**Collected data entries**
□ □ □ □
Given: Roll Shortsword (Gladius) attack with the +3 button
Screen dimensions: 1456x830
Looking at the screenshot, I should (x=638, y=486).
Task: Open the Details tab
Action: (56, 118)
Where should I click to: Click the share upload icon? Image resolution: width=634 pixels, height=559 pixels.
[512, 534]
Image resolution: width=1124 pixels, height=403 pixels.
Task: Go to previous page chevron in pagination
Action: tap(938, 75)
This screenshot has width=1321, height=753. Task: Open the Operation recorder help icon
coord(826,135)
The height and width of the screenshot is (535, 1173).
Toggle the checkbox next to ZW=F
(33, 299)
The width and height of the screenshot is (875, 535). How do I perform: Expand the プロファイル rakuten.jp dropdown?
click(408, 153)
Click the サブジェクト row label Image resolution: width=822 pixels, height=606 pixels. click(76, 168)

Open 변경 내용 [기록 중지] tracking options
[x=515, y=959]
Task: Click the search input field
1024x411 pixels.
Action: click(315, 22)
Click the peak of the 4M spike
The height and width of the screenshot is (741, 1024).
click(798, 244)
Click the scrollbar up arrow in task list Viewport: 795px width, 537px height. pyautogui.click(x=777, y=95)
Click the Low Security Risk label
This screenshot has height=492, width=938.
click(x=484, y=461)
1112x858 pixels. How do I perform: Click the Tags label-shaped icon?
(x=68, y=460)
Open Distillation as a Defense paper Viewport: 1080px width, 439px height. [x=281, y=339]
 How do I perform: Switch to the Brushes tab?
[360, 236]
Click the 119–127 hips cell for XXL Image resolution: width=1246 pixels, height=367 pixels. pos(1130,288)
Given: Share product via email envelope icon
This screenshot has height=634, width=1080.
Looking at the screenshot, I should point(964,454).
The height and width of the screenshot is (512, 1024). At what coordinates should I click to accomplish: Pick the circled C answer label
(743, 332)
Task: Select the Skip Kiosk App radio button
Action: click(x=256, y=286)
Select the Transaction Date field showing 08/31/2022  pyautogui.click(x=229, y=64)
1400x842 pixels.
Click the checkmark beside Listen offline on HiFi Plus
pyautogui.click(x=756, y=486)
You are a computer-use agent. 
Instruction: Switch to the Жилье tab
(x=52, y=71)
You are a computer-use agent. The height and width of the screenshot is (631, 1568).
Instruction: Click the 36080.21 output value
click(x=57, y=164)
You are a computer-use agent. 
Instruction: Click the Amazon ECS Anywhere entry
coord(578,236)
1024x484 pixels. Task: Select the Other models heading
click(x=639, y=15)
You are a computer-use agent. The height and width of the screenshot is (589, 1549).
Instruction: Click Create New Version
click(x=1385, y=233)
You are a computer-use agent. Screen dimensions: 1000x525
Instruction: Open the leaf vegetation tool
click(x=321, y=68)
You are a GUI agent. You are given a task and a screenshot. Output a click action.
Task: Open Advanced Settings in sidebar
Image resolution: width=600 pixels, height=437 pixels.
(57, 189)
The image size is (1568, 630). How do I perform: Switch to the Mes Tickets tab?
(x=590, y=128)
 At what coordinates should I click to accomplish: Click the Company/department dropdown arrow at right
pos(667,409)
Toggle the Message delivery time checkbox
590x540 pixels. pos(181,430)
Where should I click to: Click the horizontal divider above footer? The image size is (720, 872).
□ □ □ □
**Task instructions**
Every line above in which the word "agent" occurs needs to be copied.

**Result for this task**
You are a computer-use agent. 
You are a computer-use agent. The height and width of the screenshot is (631, 1568).
You are a computer-use agent. 
You are a computer-use agent. The height and width of the screenshot is (589, 1549).
You are a computer-use agent. Screen dimensions: 1000x525
You are a GUI agent. You are given a task and a screenshot. Output a click action.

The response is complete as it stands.